[Dataset records]
[Start of section]
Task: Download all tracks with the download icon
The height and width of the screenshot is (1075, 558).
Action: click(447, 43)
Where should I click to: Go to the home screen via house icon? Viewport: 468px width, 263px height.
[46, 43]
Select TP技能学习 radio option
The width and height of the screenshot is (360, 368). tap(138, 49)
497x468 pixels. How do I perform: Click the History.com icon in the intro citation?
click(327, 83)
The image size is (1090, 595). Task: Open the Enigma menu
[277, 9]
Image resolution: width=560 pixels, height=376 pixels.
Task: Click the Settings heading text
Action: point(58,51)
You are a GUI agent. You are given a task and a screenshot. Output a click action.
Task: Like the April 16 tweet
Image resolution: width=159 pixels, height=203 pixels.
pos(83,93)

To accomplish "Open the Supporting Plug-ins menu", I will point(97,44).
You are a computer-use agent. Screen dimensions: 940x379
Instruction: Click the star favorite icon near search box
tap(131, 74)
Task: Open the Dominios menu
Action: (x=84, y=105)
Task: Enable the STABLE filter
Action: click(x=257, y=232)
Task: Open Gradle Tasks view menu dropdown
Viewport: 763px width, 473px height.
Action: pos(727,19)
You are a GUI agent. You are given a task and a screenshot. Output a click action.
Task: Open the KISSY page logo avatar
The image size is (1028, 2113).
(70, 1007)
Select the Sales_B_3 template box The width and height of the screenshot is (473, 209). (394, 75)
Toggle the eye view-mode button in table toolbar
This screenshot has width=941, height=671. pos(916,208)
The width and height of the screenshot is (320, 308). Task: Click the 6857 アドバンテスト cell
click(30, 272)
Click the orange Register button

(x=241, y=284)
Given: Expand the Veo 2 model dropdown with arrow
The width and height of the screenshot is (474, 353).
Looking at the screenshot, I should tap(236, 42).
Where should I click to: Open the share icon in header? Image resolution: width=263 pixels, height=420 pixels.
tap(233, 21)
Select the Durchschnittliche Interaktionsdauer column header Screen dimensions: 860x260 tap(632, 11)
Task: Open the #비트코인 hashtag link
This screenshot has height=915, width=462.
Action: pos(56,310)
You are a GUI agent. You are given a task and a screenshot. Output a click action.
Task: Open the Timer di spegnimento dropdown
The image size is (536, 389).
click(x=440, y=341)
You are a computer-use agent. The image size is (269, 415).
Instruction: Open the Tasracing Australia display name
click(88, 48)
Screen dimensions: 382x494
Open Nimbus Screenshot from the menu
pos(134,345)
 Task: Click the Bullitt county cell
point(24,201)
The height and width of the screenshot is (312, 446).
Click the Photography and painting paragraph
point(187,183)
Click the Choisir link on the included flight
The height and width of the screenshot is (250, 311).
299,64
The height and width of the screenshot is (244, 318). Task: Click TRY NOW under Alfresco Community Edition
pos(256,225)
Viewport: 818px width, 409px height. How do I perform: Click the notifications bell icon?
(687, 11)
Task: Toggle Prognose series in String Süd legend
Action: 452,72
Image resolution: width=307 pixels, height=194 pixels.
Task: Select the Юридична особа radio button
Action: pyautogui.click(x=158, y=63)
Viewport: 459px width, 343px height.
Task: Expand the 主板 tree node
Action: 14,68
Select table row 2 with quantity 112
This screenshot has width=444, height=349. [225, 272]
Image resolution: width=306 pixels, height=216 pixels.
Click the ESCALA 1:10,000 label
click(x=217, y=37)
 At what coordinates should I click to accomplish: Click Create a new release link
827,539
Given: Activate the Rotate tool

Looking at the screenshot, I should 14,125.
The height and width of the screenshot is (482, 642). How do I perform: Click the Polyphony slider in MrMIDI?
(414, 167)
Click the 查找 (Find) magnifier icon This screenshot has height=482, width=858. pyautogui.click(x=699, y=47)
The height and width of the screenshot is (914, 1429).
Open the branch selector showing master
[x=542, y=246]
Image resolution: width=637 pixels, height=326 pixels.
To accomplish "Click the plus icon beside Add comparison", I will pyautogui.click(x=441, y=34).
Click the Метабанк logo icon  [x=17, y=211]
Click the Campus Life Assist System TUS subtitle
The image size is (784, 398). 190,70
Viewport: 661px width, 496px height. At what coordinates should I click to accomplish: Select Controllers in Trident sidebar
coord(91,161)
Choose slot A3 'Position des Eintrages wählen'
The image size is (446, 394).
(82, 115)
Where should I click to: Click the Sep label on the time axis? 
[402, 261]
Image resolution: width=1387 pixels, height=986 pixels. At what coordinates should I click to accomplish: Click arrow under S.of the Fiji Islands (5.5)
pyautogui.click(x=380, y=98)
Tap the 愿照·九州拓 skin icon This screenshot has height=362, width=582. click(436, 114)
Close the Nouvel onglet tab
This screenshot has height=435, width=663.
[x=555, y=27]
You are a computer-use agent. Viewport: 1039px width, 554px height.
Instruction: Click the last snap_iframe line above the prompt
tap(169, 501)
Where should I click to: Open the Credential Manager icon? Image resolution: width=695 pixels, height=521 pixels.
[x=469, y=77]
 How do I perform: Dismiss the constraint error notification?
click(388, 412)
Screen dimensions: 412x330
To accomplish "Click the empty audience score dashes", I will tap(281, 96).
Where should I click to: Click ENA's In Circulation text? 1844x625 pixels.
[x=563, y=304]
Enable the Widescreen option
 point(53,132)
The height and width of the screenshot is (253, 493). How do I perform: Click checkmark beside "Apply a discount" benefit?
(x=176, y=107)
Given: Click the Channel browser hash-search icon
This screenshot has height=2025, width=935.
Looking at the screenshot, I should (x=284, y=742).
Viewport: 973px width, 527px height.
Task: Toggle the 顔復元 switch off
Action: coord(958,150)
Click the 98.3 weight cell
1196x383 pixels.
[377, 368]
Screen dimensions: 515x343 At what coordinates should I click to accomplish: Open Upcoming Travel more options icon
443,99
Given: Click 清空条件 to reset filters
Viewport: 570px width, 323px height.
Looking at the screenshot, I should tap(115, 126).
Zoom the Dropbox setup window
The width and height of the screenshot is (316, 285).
[End of section]
What the task requires = All the lines that hold the word "logo" must appear in the answer, copied from the records.

Worked solution =
Task: Open the KISSY page logo avatar
Click the Метабанк logo icon  [x=17, y=211]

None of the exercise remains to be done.